Mapa Corográfico de la Provincia de Yucatán que comprende desde la Laguna de Términos en el seno mexicano, hasta la de Zapotillos en el Golfo de Honduras. Colección Orozco y Berra, 1814.
Yucatán
es una tierra la de menos tierra que yo he visto, porque toda ella es una viva
isla[1]
He
tenido la suerte de nacer en una laja plana con pocas anfractuosidades del
terreno como la Sierrita Puuc. Creo que soy dueño de una cultura
crecida bajo el fúlgido sol del trópico peninsular, traspasado por las
leyendas, las consejas y las ideas históricas del Gran Yucatán. Sí, he escrito
el Gran Yucatán y no el solitario Yucatán. En un conversatorio con el historiador
guatemalteco Arturo Taracena, me acuerdo que este señero historiador, además de
dar la relación de las cartografías y los mapas de Yucatán a través de la
historia, dedicó unas palabras a hablarnos del Gran Yucatán, ese extenso,
deseable y posible país que abarca una gran extensión de tierra, cuyos linderos
ya Diego de Landa lo había acotado en su Relación:
Que Yucatán, a la parte del medio día, tiene los ríos Taiza y las sierras de Lacandón, y que entre mediodía y poniente cae la provincia de Chiapa,…que al poniente está Xicalango y Tabasco, que son una misma provincia. Que al norte tiene la isla de Cuba…[y]…al oriente tiene a Honduras.
Y
esta idea del Gran Yucatán, y una posible investigación histórica que
justifique la separación definitiva de la Península de Yucatán del resto de la
nación mexicana, se debe, sobre todo, al horror producido en la conciencia del
yucateco ante los crímenes de estado de una sociedad todavía con visos de
antropofagia – herederos directos de los caníbales que fueron sus antepasados
aztecas y chichimecas-, como es la generalidad de los estados del país de las
matazones colectivas llamado México, el país de las narco fosas. Como yucateco
de rancia tradición, yo no me reconozco ante la vergüenza y rabia que muchos mexicanos
sienten por los crímenes de lesa humanidad de Tlataya, San Fernando, ABC, Aguas
Blancas y, ahora, el horror de Ayotzinapa. Y tan no me reconozco por la simple
razón de que esas barbaries no suceden en Yucatán.

----

#### REQUISITOS DEL EJERCICIO:
Copia el fragmento del texto sobre el Gran Yucatán desde "Mapa Corográfico de" hasta "y Berra, 1814.", este incluido, y cambia "Mapa Corográfico" por "Mapa Geográfico".

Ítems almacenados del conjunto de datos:
----

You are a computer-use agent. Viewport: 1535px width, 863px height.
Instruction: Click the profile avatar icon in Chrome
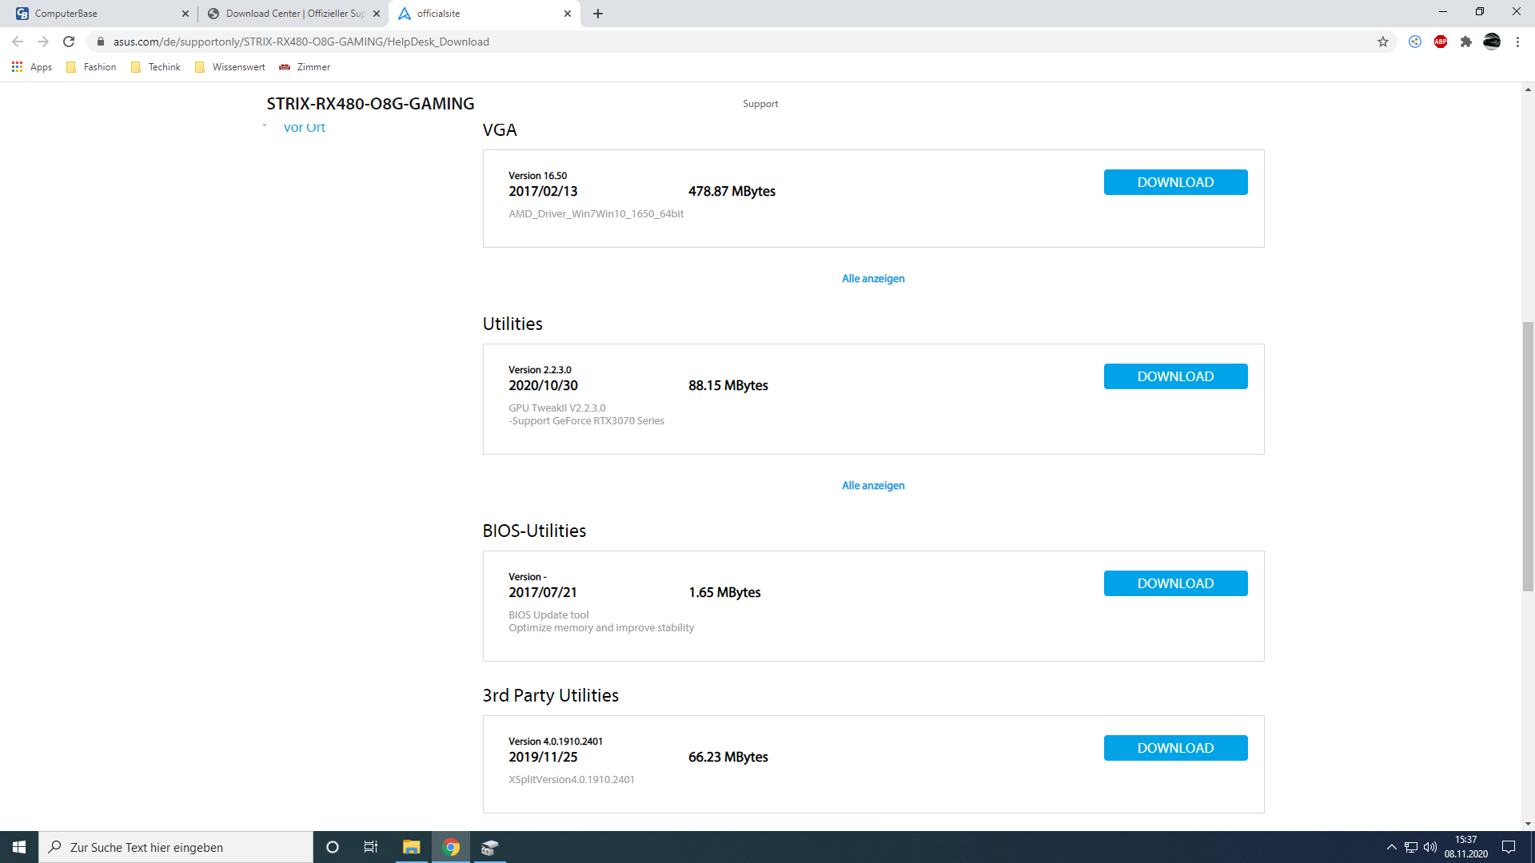[1492, 42]
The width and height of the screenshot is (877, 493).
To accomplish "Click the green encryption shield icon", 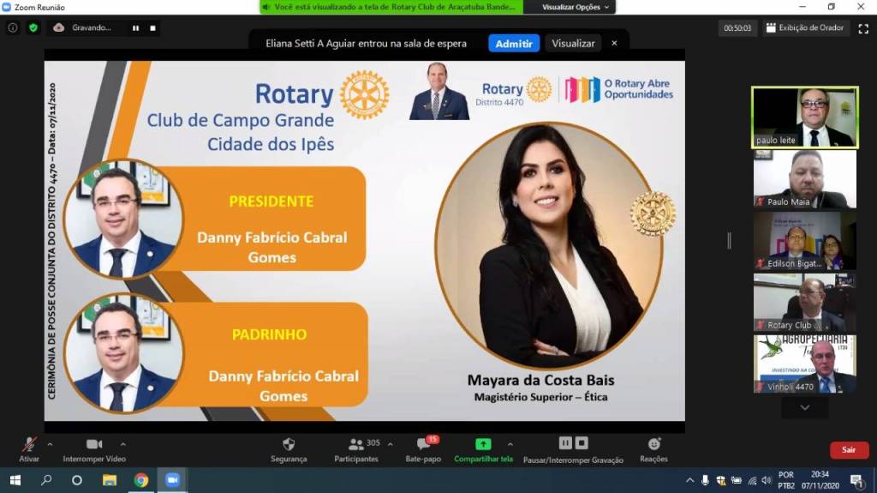I will [x=33, y=27].
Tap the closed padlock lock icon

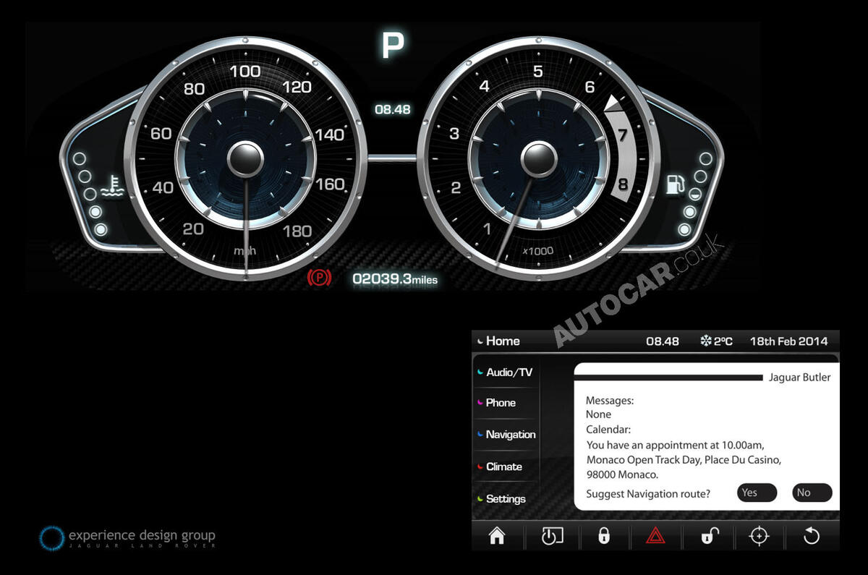pyautogui.click(x=605, y=535)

----

#### RESULTADO DEL EJERCICIO:
Mapa Geográfico de la Provincia de Yucatán que comprende desde la Laguna de Términos en el seno mexicano, hasta la de Zapotillos en el Golfo de Honduras. Colección Orozco y Berra, 1814.